The following time statistics are in

 SQL Server Execution Times:
CPU time = 202 ms,  elapsed time = 109 ms.
Warning: Null value is eliminated by an aggregate or other SET operation.

 

In-Memory OLTP

To get Memory optimized table, we need to add a filegroup and create a table with memory optimized turned on:

CREATE TABLE dbo.AirFlight_M   
(  
  id INT NOT NULL PRIMARY KEY NONCLUSTERED
 ,ArrDelay INT
 ,CRSDepTime DECIMAL(6,4) 
 ,DofWeek NVARCHAR(20)
) WITH (MEMORY_OPTIMIZED=ON, DURABILITY = SCHEMA_AND_DATA);
GO

And insert the data

INSERT INTO AirFlight_M
SELECT * FROM AirFlights_small

Running the simple query

SET STATISTICS TIME ON;
SELECT 
[DofWeek]
,AVG(ArrDelay) AS [means]
FROM
    AirFlight_M
GROUP BY 
    [DofWeek]
SET STATISTICS TIME OFF;

results are:

 SQL Server Execution Times:
CPU time = 6186 ms,  elapsed time = 1627 ms.
Warning: Null value is eliminated by an aggregate or other SET operation.

These results were somehow expected, mostly because the ColumnStore table is the only one having index and reading (also by looking in execution plans) optimized with comparison to others.
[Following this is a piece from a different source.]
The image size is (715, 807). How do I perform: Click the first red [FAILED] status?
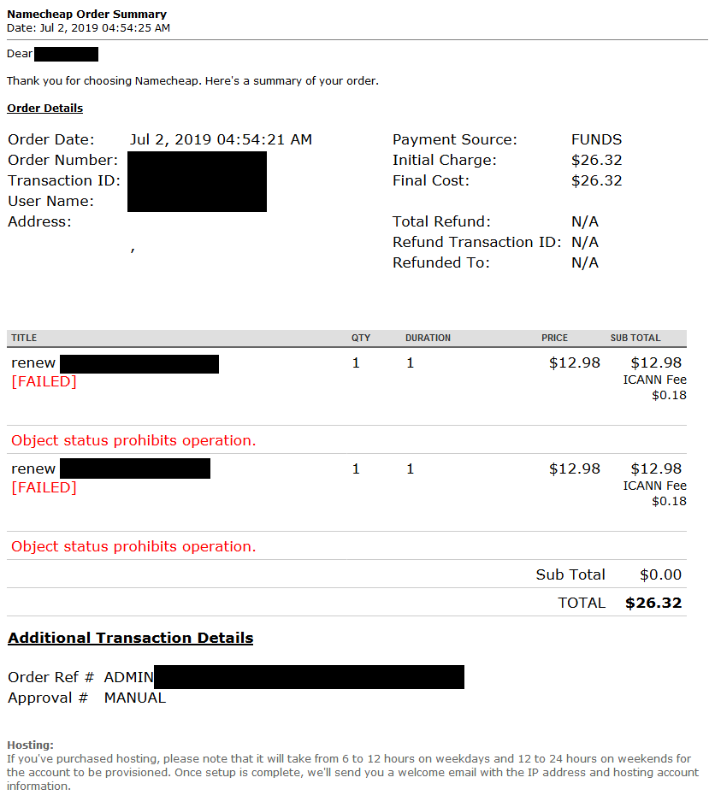click(x=44, y=381)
Also degree of parallelism, clustered and non-clustered index can  be pushed, but the idea was to have tests similar to the one in RevoScaleR and R environemnt. With R, we can not push any index on the XDF file.

In R we run:

system.time({ 
LMResults <- rxLinMod(ArrDelay ~ DayOfWeek, data = outFile2, transforms = transforms)
LMResults$coefficients
})

And in SSMS we run:

SET STATISTICS TIME ON;
-- 1. T-SQL
DECLARE @RScript nvarchar(max)
SET @RScript = N'library(RevoScaleR)
                LMResults <- rxLinMod(ArrDelay ~ DofWeek, data = InputDataSet)
                OutputDataSet <- data.frame(LMResults$coefficients)'
DECLARE @SQLScript nvarchar(max)
SET @SQLScript = N'SELECT ArrDelay, DofWeek FROM [dbo].[AirFlights_small]'
EXECUTE sp_execute_external_script
     @language = N'R'
    ,@script = @RScript
    ,@input_data_1 = @SQLScript
WITH RESULT SETS ((
            --DofWeek NVARCHAR(20)
        --    ,
            Coefficient DECIMAL(10,5)
            ));
GO
SET STATISTICS TIME OFF;


SET STATISTICS TIME ON;
-- 2. ColumnStore
DECLARE @RScript nvarchar(max)
SET @RScript = N'library(RevoScaleR)
                LMResults <- rxLinMod(ArrDelay ~ DofWeek, data = InputDataSet)
                OutputDataSet <- data.frame(LMResults$coefficients)'
DECLARE @SQLScript nvarchar(max)
SET @SQLScript = N'SELECT ArrDelay, DofWeek FROM [dbo].[AirFlights_CS]'
EXECUTE sp_execute_external_script
     @language = N'R'
    ,@script = @RScript
    ,@input_data_1 = @SQLScript
WITH RESULT SETS ((
            --DofWeek NVARCHAR(20)
        --    ,
            Coefficient DECIMAL(10,5)
            ));
GO
SET STATISTICS TIME OFF;


SET STATISTICS TIME ON;
-- 3. Memory optimized
DECLARE @RScript nvarchar(max)
SET @RScript = N'library(RevoScaleR)
                LMResults <- rxLinMod(ArrDelay ~ DofWeek, data = InputDataSet)
                OutputDataSet <- data.frame(LMResults$coefficients)'
DECLARE @SQLScript nvarchar(max)
SET @SQLScript = N'SELECT ArrDelay, DofWeek FROM [dbo].[AirFlight_M]'
EXECUTE sp_execute_external_script
     @language = N'R'
    ,@script = @RScript
    ,@input_data_1 = @SQLScript
WITH RESULT SETS ((
            --DofWeek NVARCHAR(20)
        --    ,
            Coefficient DECIMAL(10,5)
            ));
GO
SET STATISTICS TIME OFF;

 

Conclusion

Gathering statistics on CPU time and elapsed time when running simple Linear regression, this is comparison:

df_LR_comparison <- data.frame (
  method = c("T-SQL", "ColumnStore", "Memory Optimized", "RevoScaleR")
  ,CPUtime = c(3000,1625,2156,7689)
  ,ElapsedTime = c(14323,10851,10600,7760)
  )
library(ggplot2)

ggplot(df_LR_comparison, aes(method, fill=method)) + 
  geom_bar(aes(y=ElapsedTime), stat="identity") +
  geom_line(aes(y=CPUtime, group=1), color="white", size=3) +
  scale_colour_manual(" ", values=c("d1" = "blue", "d2" = "red"))+
  #scale_fill_manual("",values="red")+
  theme(legend.position="none")

Showing that elapsed time for R environment with RevoScaleR is fastest (and getting data from XDF), where as simple T-SQL run with sp_execute_external_script and using RevoScaleR gives the slowest response.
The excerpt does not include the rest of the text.